FRANKFURT (Reuters) – Manufacturing is expected to drive a rebound in German economic growth in the fourth quarter after several lackluster months, Germany’s central bank said in a monthly report on Monday.
With sentiment improving and new orders rising, employment growth is expected to continue, boosting the euro zone’s biggest economy after several relatively modest quarters, the Bundesbank said.
“In the last quarter of 2016, growth in the Germany economy is likely to be significantly stronger after the temporary slowdown in the summer,” it added.
“Sentiment in the economy has improved considerably.

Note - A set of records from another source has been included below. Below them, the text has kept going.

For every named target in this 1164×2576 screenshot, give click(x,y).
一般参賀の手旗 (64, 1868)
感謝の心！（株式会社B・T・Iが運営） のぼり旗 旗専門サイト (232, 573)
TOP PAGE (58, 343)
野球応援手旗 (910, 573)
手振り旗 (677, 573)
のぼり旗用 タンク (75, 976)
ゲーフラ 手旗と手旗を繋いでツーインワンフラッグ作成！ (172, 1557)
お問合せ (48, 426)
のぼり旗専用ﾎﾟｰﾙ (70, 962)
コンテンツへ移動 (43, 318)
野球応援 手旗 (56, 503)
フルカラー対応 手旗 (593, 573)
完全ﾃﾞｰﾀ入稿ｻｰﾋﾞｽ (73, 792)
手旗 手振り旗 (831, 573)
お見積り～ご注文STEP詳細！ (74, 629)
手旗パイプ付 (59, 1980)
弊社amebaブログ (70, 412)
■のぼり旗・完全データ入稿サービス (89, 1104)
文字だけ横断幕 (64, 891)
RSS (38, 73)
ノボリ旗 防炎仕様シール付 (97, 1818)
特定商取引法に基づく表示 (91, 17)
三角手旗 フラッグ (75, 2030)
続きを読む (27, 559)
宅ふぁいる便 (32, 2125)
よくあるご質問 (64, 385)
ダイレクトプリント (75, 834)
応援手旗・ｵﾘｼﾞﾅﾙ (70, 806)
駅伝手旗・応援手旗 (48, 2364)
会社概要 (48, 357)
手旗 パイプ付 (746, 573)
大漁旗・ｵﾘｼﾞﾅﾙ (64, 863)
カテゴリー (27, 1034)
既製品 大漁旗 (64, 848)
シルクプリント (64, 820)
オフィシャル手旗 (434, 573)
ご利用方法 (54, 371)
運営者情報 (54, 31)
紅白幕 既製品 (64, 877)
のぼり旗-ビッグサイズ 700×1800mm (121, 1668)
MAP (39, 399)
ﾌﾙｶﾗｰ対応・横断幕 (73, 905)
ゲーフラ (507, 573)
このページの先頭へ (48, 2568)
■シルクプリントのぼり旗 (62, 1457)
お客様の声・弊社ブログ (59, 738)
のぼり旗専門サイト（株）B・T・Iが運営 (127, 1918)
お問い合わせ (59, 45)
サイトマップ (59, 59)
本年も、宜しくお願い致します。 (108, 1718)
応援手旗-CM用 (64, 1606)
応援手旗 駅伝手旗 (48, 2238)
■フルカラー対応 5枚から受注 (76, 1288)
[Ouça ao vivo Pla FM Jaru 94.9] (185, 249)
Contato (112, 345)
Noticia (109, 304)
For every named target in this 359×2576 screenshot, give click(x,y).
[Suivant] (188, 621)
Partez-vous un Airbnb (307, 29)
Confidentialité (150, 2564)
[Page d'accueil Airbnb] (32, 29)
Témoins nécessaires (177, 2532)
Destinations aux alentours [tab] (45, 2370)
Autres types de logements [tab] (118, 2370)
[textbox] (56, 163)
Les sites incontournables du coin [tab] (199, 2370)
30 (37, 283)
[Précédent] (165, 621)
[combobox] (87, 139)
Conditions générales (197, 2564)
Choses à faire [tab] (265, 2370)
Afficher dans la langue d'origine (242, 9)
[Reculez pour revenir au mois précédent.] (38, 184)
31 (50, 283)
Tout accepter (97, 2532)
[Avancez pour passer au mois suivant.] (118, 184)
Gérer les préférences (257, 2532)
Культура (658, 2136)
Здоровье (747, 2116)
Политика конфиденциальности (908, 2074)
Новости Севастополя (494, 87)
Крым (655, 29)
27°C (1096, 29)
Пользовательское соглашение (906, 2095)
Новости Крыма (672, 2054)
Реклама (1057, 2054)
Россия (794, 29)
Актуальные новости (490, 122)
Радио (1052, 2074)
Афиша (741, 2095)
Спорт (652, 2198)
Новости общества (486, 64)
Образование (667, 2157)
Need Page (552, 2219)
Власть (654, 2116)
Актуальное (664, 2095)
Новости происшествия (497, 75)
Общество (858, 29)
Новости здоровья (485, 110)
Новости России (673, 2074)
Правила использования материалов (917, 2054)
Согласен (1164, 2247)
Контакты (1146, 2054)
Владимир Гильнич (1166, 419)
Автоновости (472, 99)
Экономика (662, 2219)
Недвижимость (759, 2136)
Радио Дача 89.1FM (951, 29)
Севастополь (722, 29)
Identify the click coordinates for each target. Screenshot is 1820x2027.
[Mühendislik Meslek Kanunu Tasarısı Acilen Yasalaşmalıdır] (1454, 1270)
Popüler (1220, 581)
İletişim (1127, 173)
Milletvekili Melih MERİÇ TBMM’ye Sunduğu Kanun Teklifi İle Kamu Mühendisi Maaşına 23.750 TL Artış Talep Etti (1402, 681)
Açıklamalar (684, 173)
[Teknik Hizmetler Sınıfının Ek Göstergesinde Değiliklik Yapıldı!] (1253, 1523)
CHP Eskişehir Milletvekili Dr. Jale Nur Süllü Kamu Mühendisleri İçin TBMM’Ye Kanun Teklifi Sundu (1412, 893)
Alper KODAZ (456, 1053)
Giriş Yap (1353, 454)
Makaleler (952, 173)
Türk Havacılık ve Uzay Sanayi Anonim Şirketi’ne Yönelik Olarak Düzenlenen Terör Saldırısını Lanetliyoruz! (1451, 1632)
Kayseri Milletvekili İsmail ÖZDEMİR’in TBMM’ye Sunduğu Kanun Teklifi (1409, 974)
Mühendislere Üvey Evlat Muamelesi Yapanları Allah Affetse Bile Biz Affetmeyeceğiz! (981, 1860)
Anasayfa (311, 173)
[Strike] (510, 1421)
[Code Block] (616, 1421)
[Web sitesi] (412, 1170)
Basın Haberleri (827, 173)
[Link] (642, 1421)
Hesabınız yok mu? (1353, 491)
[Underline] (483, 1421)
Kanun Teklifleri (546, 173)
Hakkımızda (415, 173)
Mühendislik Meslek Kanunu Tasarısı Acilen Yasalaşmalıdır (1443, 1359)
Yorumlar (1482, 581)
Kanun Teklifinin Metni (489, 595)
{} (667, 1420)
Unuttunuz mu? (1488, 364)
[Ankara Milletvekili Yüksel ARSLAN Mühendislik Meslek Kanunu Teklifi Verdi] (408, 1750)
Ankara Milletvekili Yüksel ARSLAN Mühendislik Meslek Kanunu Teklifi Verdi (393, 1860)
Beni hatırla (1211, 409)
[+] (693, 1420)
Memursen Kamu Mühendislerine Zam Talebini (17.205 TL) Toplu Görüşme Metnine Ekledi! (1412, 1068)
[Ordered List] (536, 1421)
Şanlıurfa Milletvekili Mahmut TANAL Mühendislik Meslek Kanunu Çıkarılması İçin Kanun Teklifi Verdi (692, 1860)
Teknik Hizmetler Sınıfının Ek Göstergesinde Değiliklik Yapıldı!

This is particularly the case in manufacturing, where capacity utilization has continued to rise significantly and new orders are up.”
German growth slowed to a quarterly 0.2 percent in the third quarter from 0.4 percent three months earlier and 0.7 percent in the first quarter, putting growth at half the European Union’s 0.4 percent pace.
The Bundesbank was upbeat, however, arguing that the foundations of growth remained intact.
Germany’s government raised its 2016 growth forecast to 1.8 percent from 1.7 percent last month, forecasting the strongest rate of expansion in half a decade, on robust consumption and increased spending on refugees.
But growth will then slow to 1.4 percent next year, the government predicted, reflecting in part weaker global trade and the expected fallout from Britain’s decision to leave the European Union.
The Bundesbank said prospects for employment had nevertheless improved significantly and that registered unemployment is likely to decline in the coming months.